WHAT YOU SHOULD DO: Retype the entries below exactly, but begin at the line containing "Task: Check the 视频 file type checkbox" and end at the last line.

[Saved data entries]
= Beginning of Section =
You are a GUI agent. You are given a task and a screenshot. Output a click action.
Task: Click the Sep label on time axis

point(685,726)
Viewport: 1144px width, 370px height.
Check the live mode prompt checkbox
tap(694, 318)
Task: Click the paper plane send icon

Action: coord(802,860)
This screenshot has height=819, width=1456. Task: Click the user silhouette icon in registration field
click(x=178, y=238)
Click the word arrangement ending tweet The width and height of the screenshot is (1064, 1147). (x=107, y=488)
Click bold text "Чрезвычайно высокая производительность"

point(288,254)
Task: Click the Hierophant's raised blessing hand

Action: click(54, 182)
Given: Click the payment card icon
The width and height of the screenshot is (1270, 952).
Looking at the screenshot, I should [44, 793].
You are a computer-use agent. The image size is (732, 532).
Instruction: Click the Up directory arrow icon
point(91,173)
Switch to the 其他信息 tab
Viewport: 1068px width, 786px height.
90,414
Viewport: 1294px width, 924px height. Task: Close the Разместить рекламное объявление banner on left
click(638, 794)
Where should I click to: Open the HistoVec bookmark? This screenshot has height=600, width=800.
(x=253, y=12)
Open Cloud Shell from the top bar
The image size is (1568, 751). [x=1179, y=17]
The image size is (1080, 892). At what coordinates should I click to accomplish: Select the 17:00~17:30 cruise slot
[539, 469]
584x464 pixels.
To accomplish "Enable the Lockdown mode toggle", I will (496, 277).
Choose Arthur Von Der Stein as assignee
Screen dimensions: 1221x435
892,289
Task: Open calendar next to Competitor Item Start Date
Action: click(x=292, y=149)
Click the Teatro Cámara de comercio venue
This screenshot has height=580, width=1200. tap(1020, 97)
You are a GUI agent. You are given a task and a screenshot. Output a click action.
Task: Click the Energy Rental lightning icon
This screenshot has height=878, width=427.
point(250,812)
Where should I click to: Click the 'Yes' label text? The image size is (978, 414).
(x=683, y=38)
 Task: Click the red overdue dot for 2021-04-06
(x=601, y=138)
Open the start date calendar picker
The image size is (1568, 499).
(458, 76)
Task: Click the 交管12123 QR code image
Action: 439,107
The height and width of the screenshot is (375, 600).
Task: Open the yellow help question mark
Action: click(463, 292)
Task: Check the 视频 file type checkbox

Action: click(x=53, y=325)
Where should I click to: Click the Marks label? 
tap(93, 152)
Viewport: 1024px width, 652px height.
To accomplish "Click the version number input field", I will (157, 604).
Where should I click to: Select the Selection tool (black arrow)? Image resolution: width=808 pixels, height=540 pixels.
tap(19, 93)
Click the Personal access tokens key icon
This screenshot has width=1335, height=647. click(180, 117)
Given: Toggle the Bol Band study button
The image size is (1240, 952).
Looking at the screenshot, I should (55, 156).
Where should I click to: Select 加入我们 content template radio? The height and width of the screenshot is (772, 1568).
= End of Section =
RESULT OF THIS TASK:
Task: Check the 视频 file type checkbox

Action: click(x=53, y=325)
Where should I click to: Click the Marks label? 
tap(93, 152)
Viewport: 1024px width, 652px height.
To accomplish "Click the version number input field", I will (157, 604).
Where should I click to: Select the Selection tool (black arrow)? Image resolution: width=808 pixels, height=540 pixels.
tap(19, 93)
Click the Personal access tokens key icon
This screenshot has width=1335, height=647. click(180, 117)
Given: Toggle the Bol Band study button
The image size is (1240, 952).
Looking at the screenshot, I should (55, 156).
Where should I click to: Select 加入我们 content template radio? The height and width of the screenshot is (772, 1568).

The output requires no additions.